Lorus hereby represents and warrants to and in favour of EMBI, TEMIC and Zor that as of the date hereof no event has occurred and is continuing which constitutes, or after the elapse of or giving of notice, would constitute a default or breach under the Licence Agreement by Lorus of any of the terms, conditions, covenants or provisos thereof.
 
11.
Zor hereby represents and warrants to and in favour of EMBI, TEMIC and Lorus that as of the date hereof no event has occurred and is continuing which constitutes, or after the elapse of or giving of notice, would constitute a default or breach under the Licence Agreement by Zor of any of the terms, conditions, covenants or provisos thereof.
 
12.
EMBI will be liable for and will pay, or will cause to be paid, all transfer, value added, ad-valorem, excise, sales, use, consumption, goods or services, harmonized sales, retail sales, social services, or other similar taxes or duties (collectively, "Transfer Taxes") payable under any applicable domestic or foreign law including any statute, subordinate legislation or treaty, and any applicable guideline, directive, rule, standard, requirement, policy, order, judgment, injunction, award or decree of a governmental authority having the force of law on or with respect to the Assignment.
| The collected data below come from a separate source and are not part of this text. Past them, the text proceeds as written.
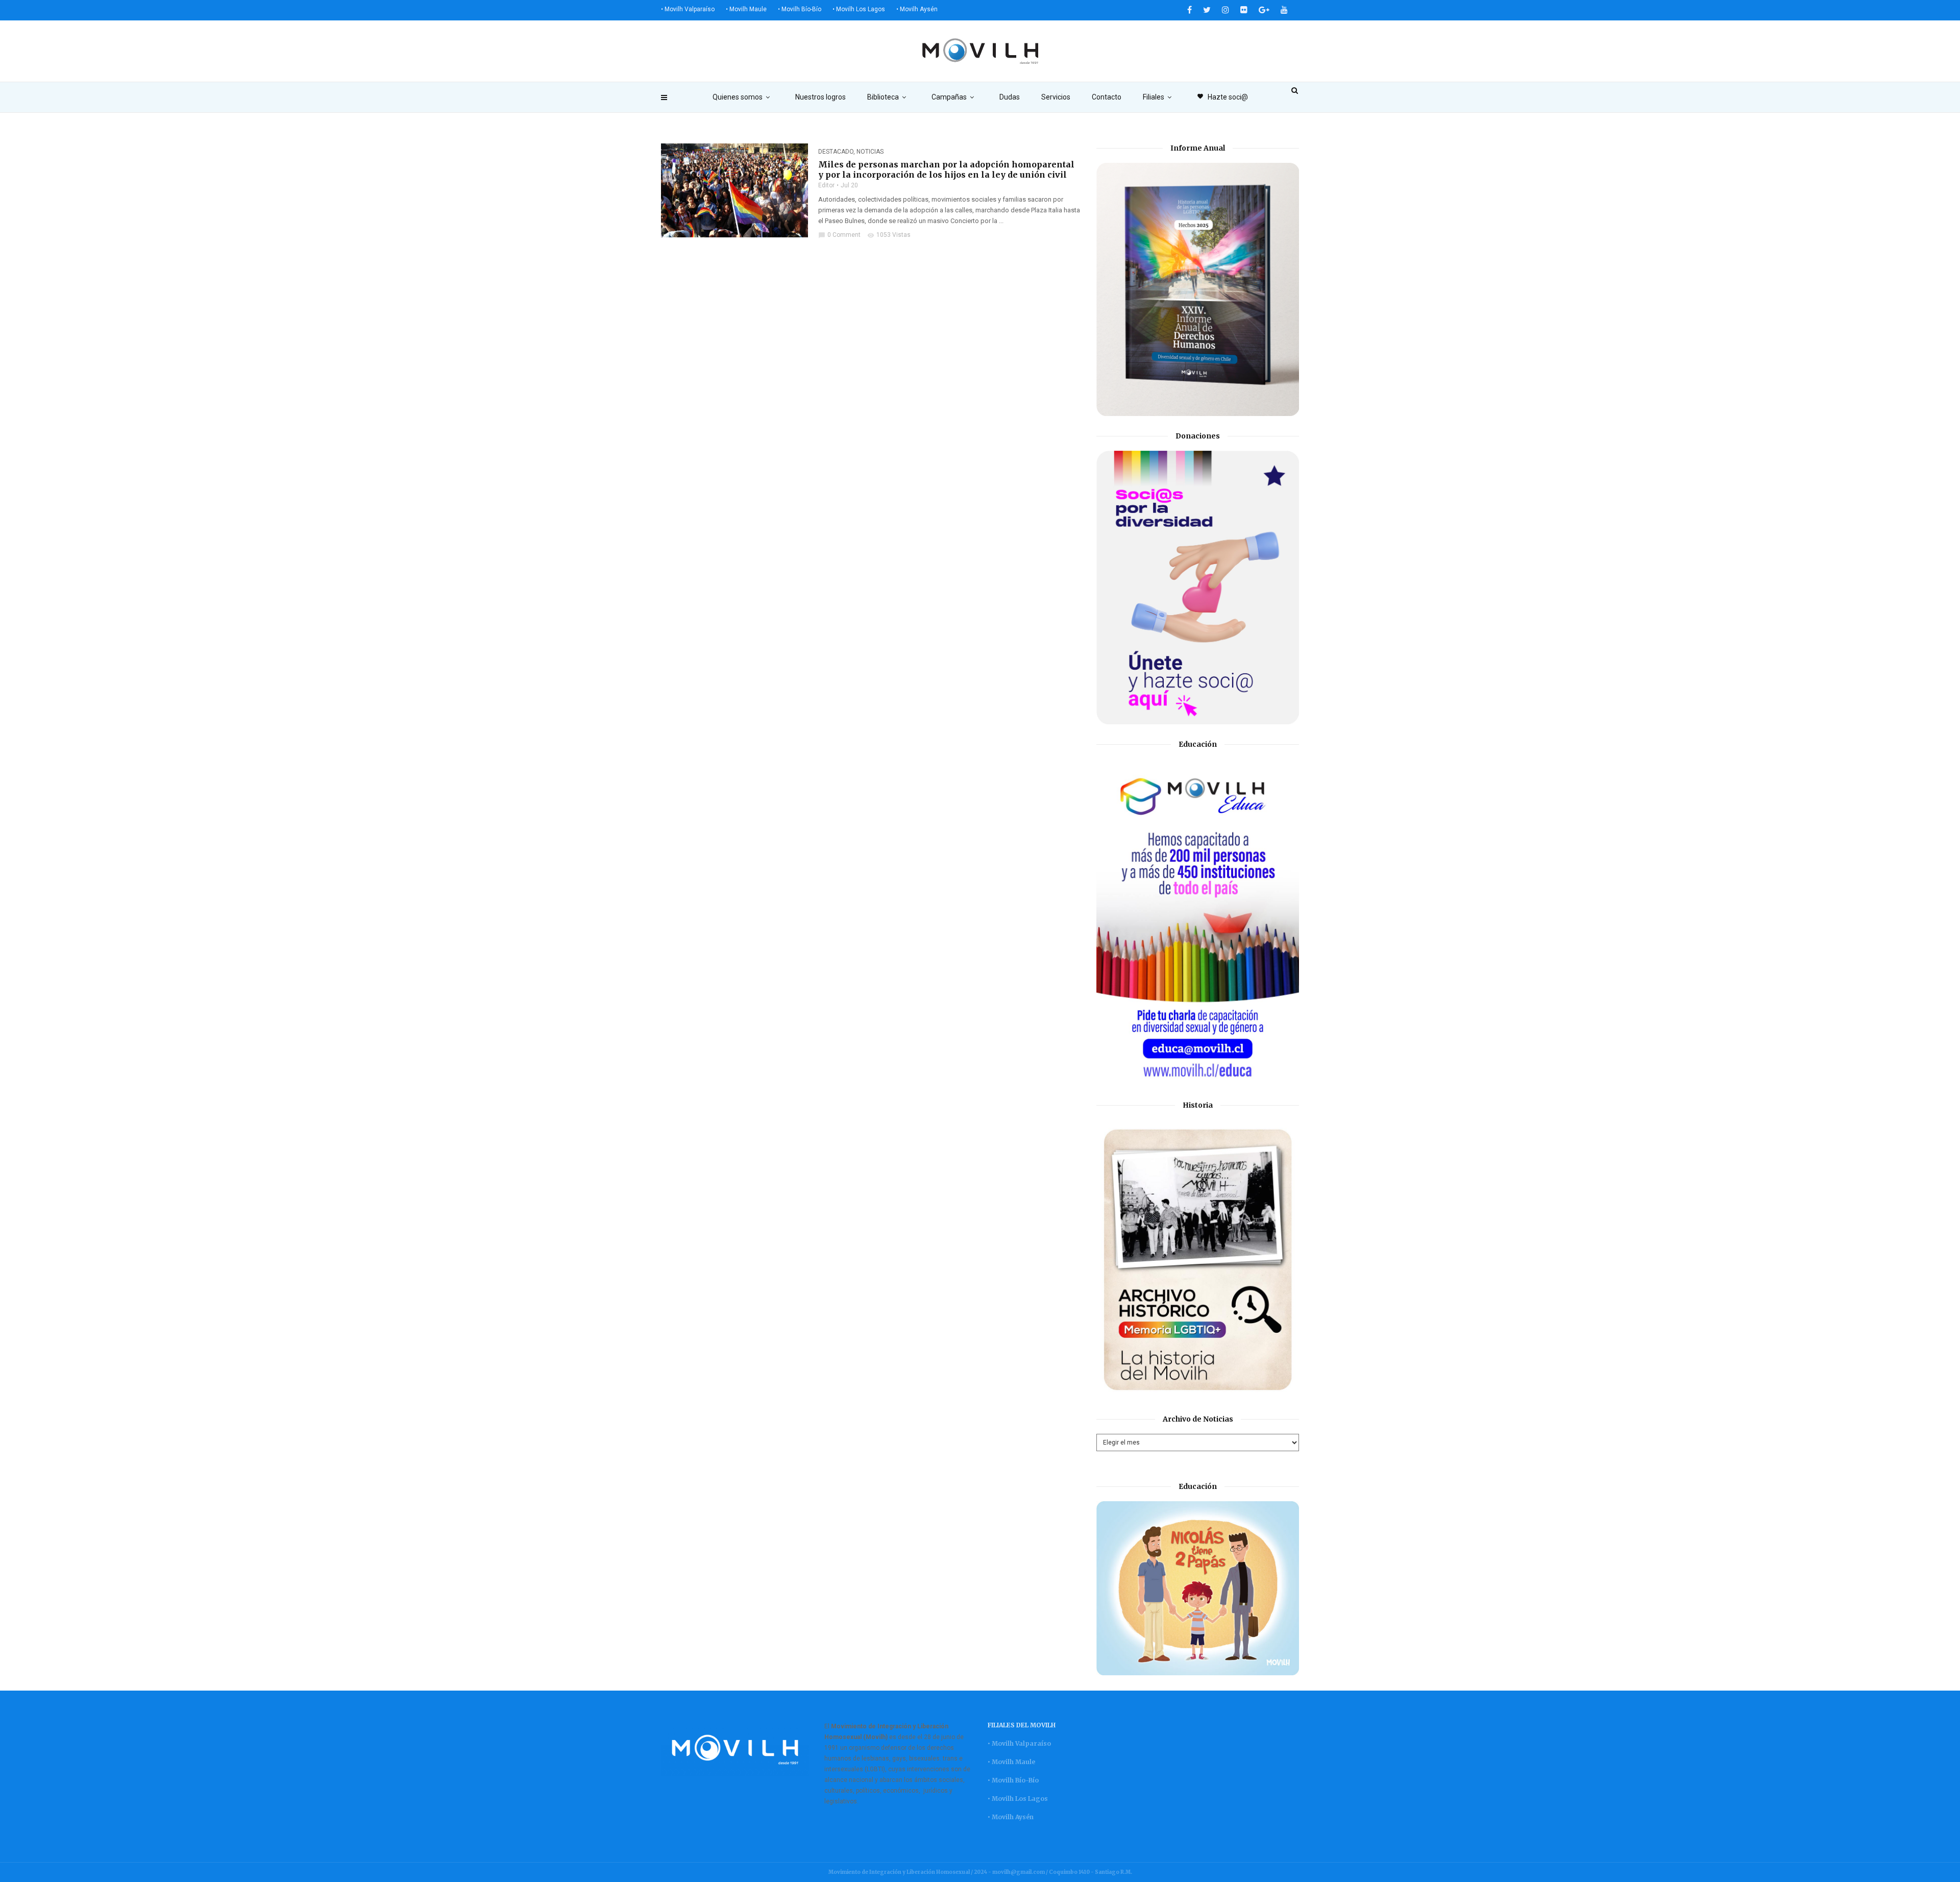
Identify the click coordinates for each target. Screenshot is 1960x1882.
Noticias (870, 151)
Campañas (949, 97)
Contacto (1106, 97)
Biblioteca (883, 97)
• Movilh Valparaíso (688, 9)
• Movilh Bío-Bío (799, 9)
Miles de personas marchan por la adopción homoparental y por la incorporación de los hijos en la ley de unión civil (946, 169)
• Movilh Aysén (917, 9)
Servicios (1055, 97)
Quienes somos (738, 97)
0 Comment (839, 234)
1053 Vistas (889, 234)
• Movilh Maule (746, 9)
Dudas (1009, 97)
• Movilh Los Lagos (858, 9)
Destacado (835, 151)
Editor (826, 185)
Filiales (1153, 97)
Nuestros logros (820, 97)
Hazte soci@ (1222, 97)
To the extent that any Transfer Taxes are imposed upon or required to be paid by Lorus in connection with the Assignment, TEMIC will promptly reimburse and indemnify Lorus for all such taxes.
 
13.
Each of the parties shall, at the request of another party, execute such documents and do such acts as may be reasonably required to carry out the terms and conditions of this amendment, assignment assumption, novation and consent agreement (the "Agreement").
 
14.
This Agreement may be executed in as many counterparts as are necessary and, when a counterpart has been executed by each party hereto, all counterparts shall constitute one agreement.
 
15.
This Agreement shall enure to the benefit of and be binding upon the parties and their respective successors and assigns.
 
16.
The Licence Agreement as amended herein shall continue in full force and effect and is hereby ratified and confirmed by each party.
 
17.
This Agreement shall be governed by and construed in accordance with the laws of Ontario and the laws of Canada applicable therein, without regard to conflicts of laws rules.
 
18.
In the event that any one or more of the provisions contained in this Agreement shall for any reason, be held to be invalid, illegal or unenforceable in any respect, then to the maximum extent permitted by law, such invalidity, illegality or unenforceability shall not affect any other provision of this Agreement.
 
19.
No modification, supplement or amendment to this Agreement will be binding unless executed in writing by all of the parties hereto.